---- GIVEN INFORMATION
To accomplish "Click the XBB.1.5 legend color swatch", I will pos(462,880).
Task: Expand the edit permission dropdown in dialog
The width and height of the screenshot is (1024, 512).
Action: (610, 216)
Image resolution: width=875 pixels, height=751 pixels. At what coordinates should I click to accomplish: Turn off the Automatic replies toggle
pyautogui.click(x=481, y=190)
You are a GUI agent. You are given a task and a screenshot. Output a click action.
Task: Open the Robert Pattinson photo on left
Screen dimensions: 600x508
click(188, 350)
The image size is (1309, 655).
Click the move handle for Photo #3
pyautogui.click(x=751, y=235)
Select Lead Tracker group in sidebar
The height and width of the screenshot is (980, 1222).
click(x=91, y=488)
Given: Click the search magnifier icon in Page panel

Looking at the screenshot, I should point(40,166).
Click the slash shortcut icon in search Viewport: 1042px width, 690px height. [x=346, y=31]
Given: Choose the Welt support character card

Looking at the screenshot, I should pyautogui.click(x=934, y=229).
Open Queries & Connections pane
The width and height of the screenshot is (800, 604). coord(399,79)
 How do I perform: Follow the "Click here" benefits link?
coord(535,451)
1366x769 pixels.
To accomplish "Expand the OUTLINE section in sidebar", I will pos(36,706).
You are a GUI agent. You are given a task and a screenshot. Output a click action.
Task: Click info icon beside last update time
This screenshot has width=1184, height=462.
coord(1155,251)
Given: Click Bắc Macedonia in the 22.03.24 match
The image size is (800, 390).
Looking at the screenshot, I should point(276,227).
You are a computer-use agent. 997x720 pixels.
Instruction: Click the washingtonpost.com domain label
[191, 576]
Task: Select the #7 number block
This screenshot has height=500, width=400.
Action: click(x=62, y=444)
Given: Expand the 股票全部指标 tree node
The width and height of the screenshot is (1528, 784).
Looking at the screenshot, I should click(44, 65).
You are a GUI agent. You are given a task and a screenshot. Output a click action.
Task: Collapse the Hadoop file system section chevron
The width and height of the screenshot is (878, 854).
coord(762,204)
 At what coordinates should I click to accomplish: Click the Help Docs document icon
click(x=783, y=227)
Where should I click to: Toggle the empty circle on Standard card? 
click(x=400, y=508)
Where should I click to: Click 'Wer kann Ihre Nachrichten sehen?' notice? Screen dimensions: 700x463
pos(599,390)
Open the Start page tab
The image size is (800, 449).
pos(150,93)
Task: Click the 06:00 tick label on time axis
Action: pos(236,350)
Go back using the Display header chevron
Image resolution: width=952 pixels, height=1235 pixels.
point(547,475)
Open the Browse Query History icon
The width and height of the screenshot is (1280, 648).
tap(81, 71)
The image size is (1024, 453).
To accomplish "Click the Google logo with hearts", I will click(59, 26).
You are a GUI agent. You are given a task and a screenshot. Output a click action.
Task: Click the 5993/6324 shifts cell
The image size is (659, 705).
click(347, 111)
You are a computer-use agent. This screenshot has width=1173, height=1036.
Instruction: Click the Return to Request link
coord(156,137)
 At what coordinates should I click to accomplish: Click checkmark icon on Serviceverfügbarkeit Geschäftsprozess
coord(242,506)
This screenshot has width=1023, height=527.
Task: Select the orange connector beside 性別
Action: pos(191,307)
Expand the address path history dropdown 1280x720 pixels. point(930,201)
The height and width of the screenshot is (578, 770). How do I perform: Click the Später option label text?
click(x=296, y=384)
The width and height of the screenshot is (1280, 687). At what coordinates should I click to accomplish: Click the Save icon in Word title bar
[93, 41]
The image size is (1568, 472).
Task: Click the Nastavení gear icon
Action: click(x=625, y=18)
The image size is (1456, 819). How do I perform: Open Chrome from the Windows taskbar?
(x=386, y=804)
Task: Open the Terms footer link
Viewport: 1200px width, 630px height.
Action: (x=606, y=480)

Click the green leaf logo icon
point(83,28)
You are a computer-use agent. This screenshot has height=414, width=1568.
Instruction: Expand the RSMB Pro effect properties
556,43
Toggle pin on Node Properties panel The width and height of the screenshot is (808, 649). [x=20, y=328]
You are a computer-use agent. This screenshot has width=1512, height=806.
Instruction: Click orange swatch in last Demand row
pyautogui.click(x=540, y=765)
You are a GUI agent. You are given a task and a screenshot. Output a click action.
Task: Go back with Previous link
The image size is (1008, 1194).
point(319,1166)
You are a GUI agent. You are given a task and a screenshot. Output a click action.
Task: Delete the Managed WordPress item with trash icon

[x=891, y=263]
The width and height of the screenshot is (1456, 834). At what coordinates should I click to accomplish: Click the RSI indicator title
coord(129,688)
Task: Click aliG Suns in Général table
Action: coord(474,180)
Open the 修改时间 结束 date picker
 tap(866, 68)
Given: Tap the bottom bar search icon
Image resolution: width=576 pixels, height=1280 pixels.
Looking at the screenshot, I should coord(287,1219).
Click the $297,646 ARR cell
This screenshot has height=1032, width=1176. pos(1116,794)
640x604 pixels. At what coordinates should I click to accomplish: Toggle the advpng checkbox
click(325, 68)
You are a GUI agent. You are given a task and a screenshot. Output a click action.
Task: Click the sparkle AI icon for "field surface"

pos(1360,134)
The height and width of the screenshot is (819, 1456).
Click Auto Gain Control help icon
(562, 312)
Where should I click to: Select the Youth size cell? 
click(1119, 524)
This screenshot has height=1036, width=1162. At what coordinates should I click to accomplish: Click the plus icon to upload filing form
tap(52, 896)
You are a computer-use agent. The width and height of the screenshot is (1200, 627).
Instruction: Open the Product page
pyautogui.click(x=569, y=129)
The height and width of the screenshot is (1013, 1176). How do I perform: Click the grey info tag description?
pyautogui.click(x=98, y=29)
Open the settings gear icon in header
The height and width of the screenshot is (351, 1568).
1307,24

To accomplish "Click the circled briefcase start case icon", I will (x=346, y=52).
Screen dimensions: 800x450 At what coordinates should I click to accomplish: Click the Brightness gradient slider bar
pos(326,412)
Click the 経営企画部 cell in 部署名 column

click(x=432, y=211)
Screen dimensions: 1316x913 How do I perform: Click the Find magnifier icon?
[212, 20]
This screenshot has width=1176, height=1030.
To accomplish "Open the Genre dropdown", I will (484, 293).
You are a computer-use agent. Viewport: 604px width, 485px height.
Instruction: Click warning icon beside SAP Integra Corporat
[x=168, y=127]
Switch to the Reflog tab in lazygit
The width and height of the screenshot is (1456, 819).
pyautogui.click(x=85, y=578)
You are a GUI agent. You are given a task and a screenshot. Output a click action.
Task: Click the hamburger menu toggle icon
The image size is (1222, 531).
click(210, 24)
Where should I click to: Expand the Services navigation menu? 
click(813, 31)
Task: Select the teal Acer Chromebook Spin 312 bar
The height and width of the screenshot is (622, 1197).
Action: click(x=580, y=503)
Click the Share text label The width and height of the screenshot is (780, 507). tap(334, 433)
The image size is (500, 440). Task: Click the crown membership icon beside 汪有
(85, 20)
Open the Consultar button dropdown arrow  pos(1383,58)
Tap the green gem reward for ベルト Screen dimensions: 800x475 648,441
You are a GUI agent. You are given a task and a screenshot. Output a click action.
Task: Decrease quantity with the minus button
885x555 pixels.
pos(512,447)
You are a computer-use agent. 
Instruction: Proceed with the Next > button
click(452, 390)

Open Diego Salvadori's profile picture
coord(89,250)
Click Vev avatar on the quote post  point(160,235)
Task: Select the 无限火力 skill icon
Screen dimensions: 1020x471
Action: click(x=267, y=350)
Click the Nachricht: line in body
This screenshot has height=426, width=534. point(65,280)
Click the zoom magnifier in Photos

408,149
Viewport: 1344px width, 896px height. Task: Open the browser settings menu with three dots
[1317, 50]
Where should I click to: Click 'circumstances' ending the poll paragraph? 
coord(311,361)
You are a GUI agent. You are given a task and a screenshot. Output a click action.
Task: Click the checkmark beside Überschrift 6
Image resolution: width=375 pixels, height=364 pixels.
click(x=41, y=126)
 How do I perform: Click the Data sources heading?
--------
Convert everything from the first of the stored items down through the line containing "Action: (610, 216)" into a numbered list, with blank lines left out.

EXERCISE SOLUTION:
1. To accomplish "Click the XBB.1.5 legend color swatch", I will pos(462,880).
2. Task: Expand the edit permission dropdown in dialog
3. The width and height of the screenshot is (1024, 512).
4. Action: (610, 216)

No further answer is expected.